I like to give out advise to people who seem to actually seek it out. I get messages on facebook often from new moms and some seasoned moms looking for advise. I give them what I can and what worked for my family under the understanding what works for me and my family may not work for them but I also point them to places and websites that offer information as well. No longer will this be happening unless I seriously get paid. If I get paid for my advise than well maybe it will put forth the seriousness for the person asking for it. I have mentioned before how I care way too much about babies in general and want the best for every baby out there.
I retain a crap load of knowledge on certain subjects, breastfeeding happens to be one of them. It seems I am sought out for breastfeeding advise most often and no matter what I say, do, or sites I point in directions it some how never works out for them and the baby ends up on formula.
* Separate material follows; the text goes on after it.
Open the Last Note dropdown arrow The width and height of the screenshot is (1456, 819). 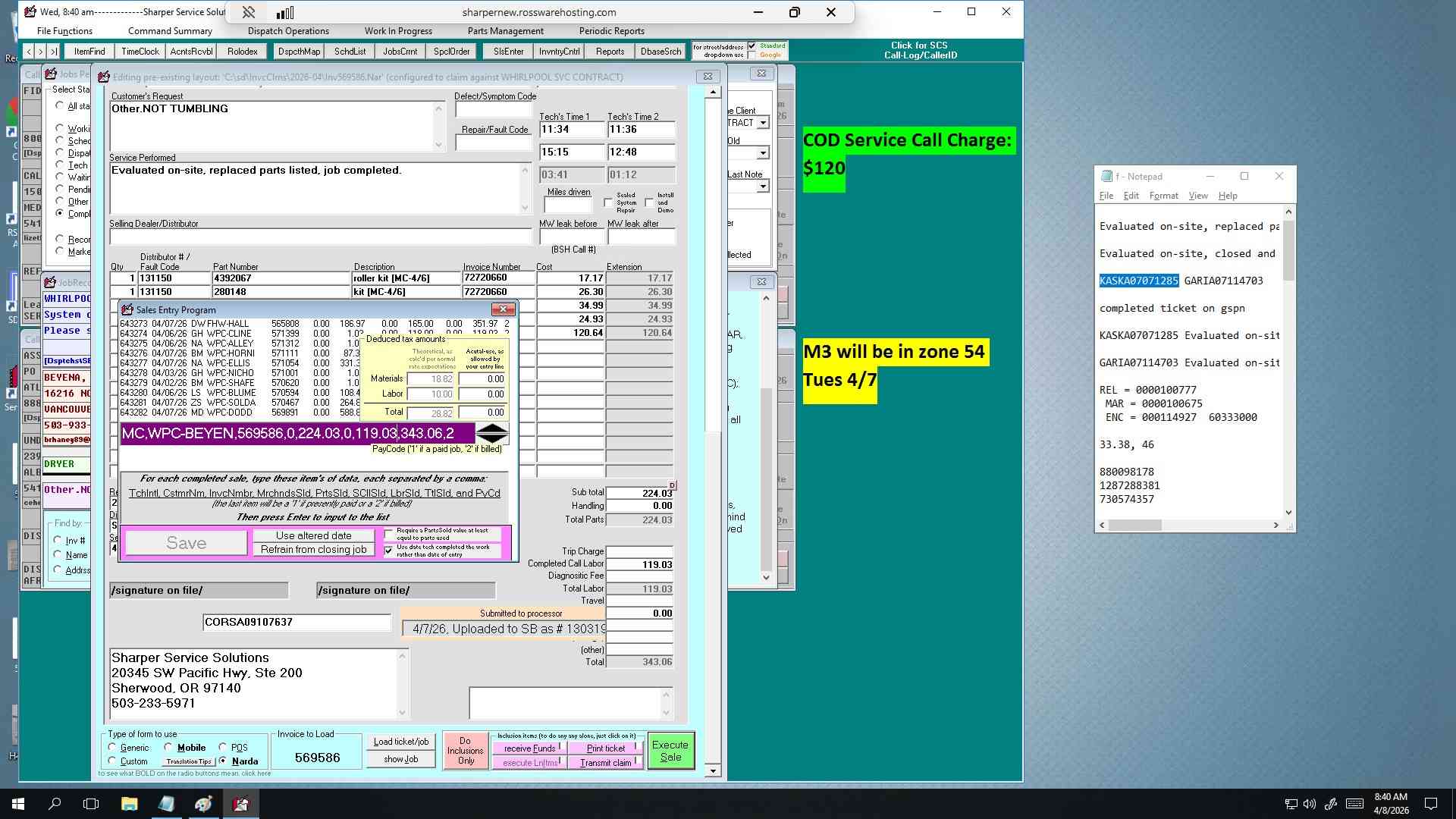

It's certainly not my advise I even consult with my friend who had been an International Board Certified Lactation Consultant for nearly 13yrs now. I get miffed when this happens. I put myself and effort out there to help succeed and you stop why? I did some snooping and one reason I found was cause I wanted to feel normal again ...normal? really? Normal is a woman who breastfeeds her baby because that is what a normal woman's body does..it lactates for the baby. Not normal is formula, created from another animal's milk in laboratories that the FDA doesn't even regulate. Nope not normal to me, sorry. What a bullshit reason for giving up a wonderful, natural, normal, and perfect thing.
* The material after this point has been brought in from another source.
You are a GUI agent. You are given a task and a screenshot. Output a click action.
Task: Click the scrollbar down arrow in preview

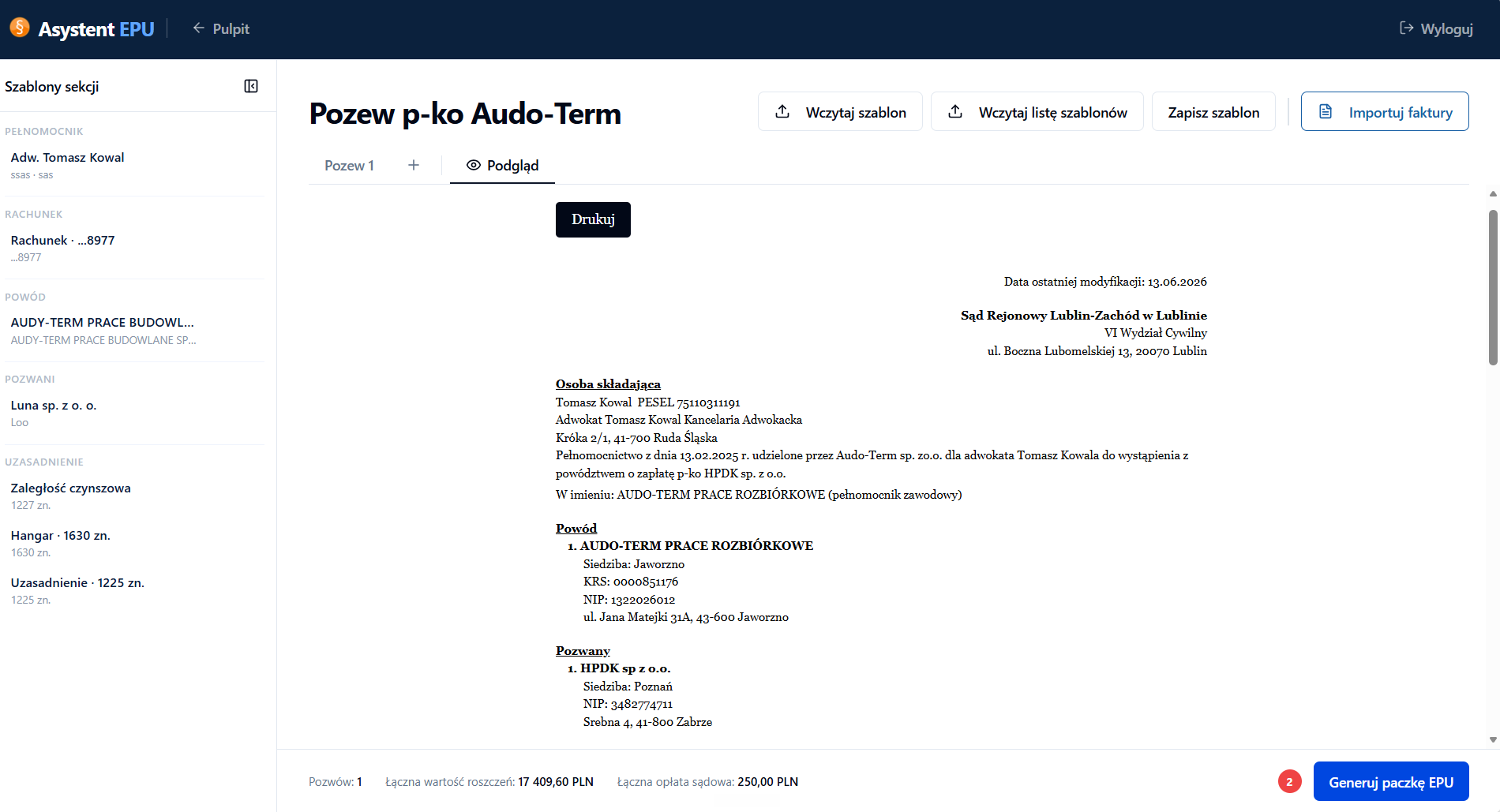(1492, 739)
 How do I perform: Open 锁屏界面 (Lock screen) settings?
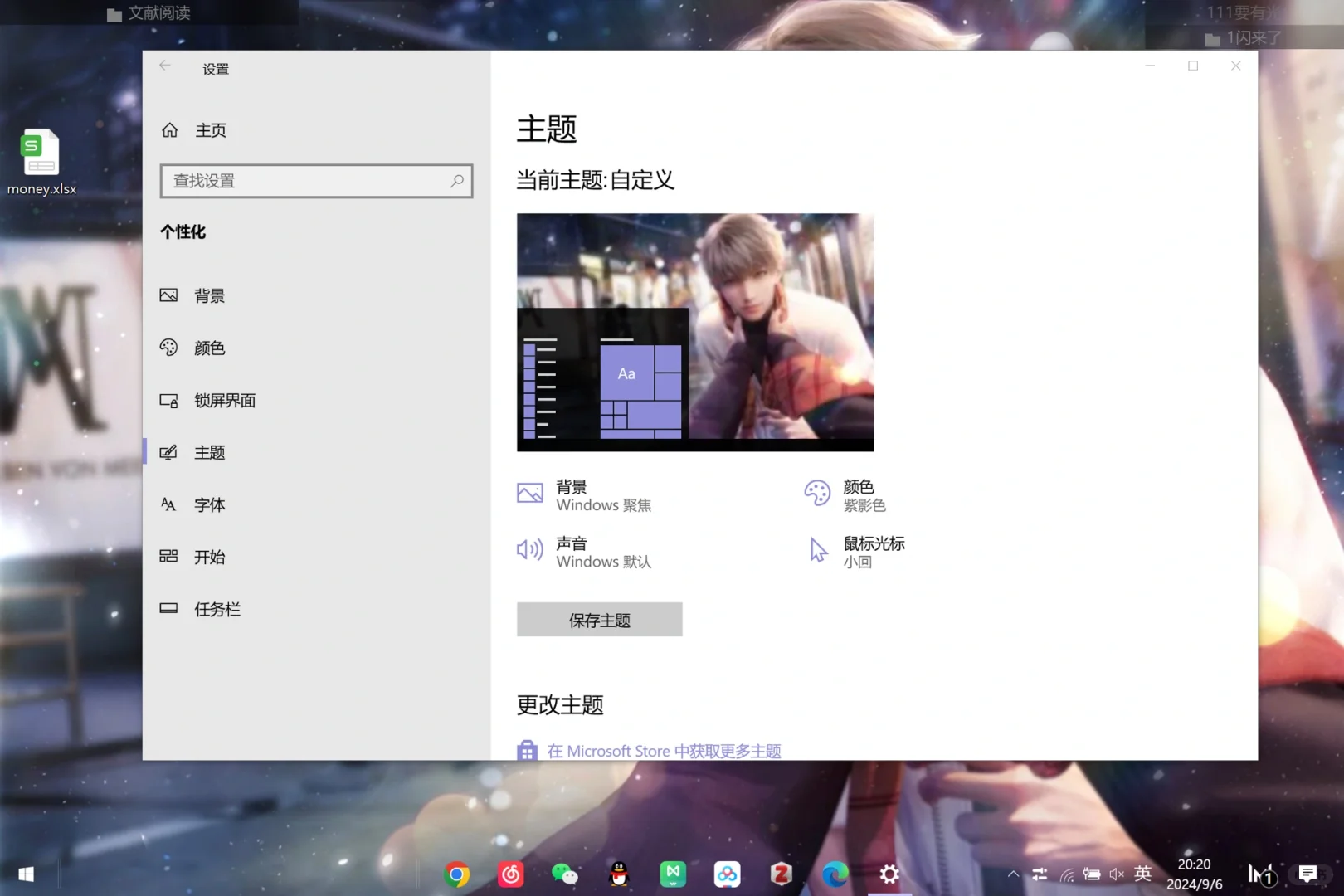pos(226,400)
Did you know only a mere 5% of woman have a real medical condition that makes them not able to lactate? Did you know that most medications are breastfeeding friendly and if not ask your doctor for alternatives. Did you know that there is so much support and information out there that anybody can access to help them succeed? Well yep...
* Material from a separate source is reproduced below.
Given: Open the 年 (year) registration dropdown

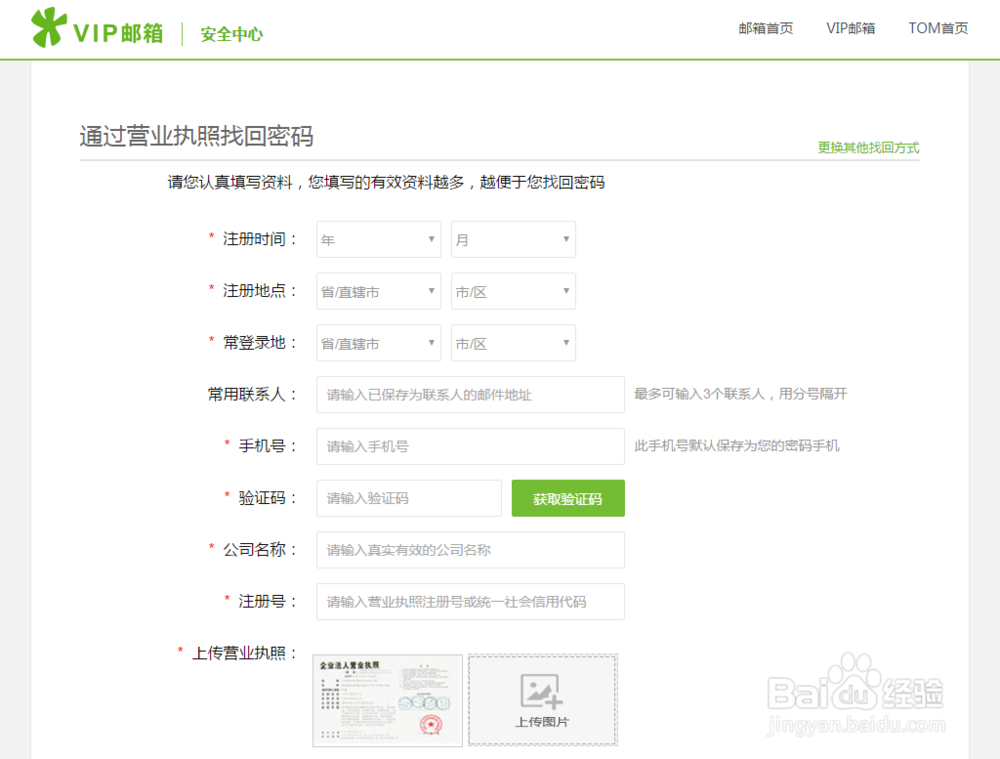Looking at the screenshot, I should click(377, 239).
Now I am not saying I won't give when asked, but you really have to be serious about it cause I am about done wasting my time on a lost cause. I can't save all babies though I wish I really could. i am ok with people asking me things, kinda makes me happy actually. But then I get so upset and disappointed when things fail anyway that The Marine told me he was going to revoke my Internet so that I stop being upset that I wasted my time. I just generally care too much and that kind of sucks. When I earn my Lactation Consultant title I will charge... until then I will only help those who actually mean to want to succeed.